INR, aPTT, LA-sensitive aPTT, and dRVVT were performed using the BCS XP system (Siemens Healthcare Diagnostics, Eschborn, Germany) and corresponding reagents (Innovin, Actin FS, Actin FSL, LA1 and LA2 Reagent, Siemens Healthcare Diagnostic Products, Marburg, Germany). Actin FS and Actin FSL are both aPTT reagents with Actin FS having a higher phospholipid concentration than Actin FSL, which is used to determine the LA-sensitive aPTT. LA1 and LA2 both contain the venom of the Russell viper, which induces clotting by activation of coagulation factor X, and phospholipids at different concentrations. The screening reagent LA1 is used to determine a dRVVT “screen”, followed by determination of a dRVVT “confirm” using reagent LA2, which contains higher amounts of phospholipids. The results are expressed as ratio of LA-sensitive aPTT/aPTT, and of dRVVT screen/dRVVT confirm. Following the recommendations of the ISTH the principle of both assays is detection of prolonged phospholipid-dependent coagulation times in a first step, and correction of the prolonged coagulation times in the presence of high phospholipid concentrations in a confirmatory second step11. Intra-assay and inter-assay coefficients of variation (CV) of aPTT and dRVVT tests were calculated by measurement of 10 replicates of three blood samples in one run, and replicate measurement of 20 blood samples in three different runs on consecutive days. The intra-assay CV was 1.47% for the LA-sensitive aPTT/aPTT ratio, and 1.06% for the dRVVT ratio, while the inter-assay CV was 1.86% for the LA-sensitive aPTT/aPTT ratio, and 5.28% for the dRVVT ratio.

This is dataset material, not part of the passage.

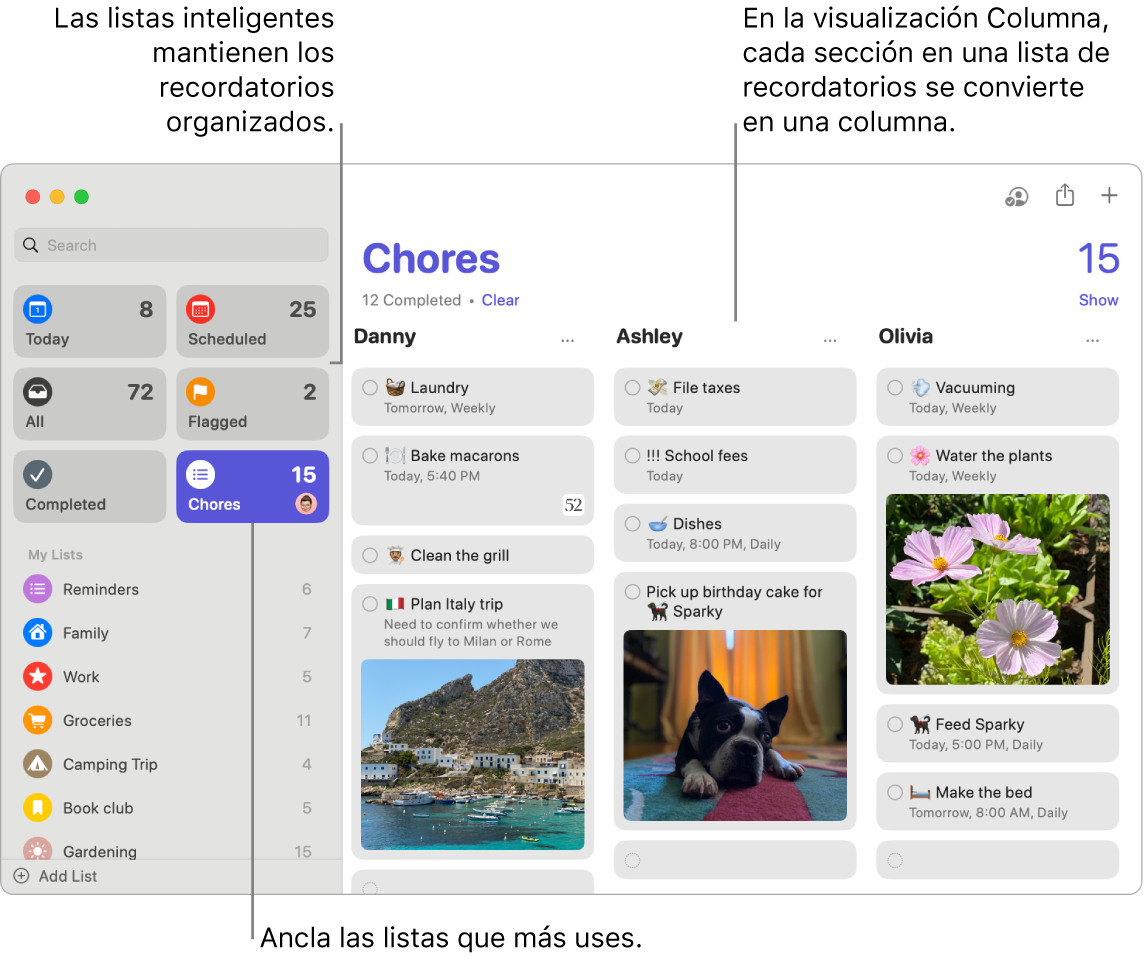Click inside the Search field
Viewport: 1144px width, 958px height.
click(170, 245)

aCL, aPS/PT, and aβ2GPI were measured using enzyme immunoassays (Aeskulisa Phospholipid Screen GM and Serin-Prothrombin GM, Aesku.diagnostics, Wendelsheim, Germany; REAADS Anti-Beta2 Glycoprotein I (Aβ2GPI) IgM and REAADS Anti-Beta2 Glycoprotein I (Aβ2GPI) IgG, Diapharma Group, West Chester, OH, USA) which were performed on an automated ELISA processor (BEP 2000, Siemens Healthcare Diagnostics). The URL (97.5th percentile of the reference interval) of the enzyme immunoassays was calculated from normally distributed data obtained from a reference population of 120 healthy blood donors. The URL was 6.3 IU/ml for aCL IgG in the aPL screening test, 5.2 IU/ml for aCL IgM, 4.4 IU/ml for aPS/PT IgG, and 6.9 IU/ml for aPS/PT IgM. The lower reference limit (97.5th percentile) of the dRVVT ratio and the ratio of LA-sensitive aPTT/aPTT, both 1.2, were obtained in the same manner.

In samples from patients who received rivaroxaban, apixaban, or LMWH, the anti-FXa activity was determined using the Chromogenix Coamatic Heparin assay (Instrumentation Laboratory Company, Bedford, MA, USA). Calibration curves based on rivaroxaban or apixaban were utilized to calculate their plasma concentrations in samples from patients receiving these drugs.

Data analysis

Data are generally presented as mean and standard deviation. All authors had access to primary data. Normality of data was tested using the Shapiro–Wilk test. An ANOVA test was performed, followed by an unpaired two-tailed Student t-test to compare data obtained in the separate cohorts of the study population. Generally, the chi-squared test was used for comparisons of frequencies, Fisher’s exact test was used for cell frequencies of 5 or below. P values ≤ 0.05 were considered significant. The Bonferroni method was applied to correct for multiple testing and was performed for 6 comparisons to compare each of the four cohorts with each other cohort, and for four comparisons to compare patients under the four different anticoagulant drugs rivaroxaban, apixaban, VKA, and LMWH with patients without anticoagulant medication. All calculations were performed using the XLSTAT statistical and data analysis solution software (Addinsoft, Boston, MA, USA).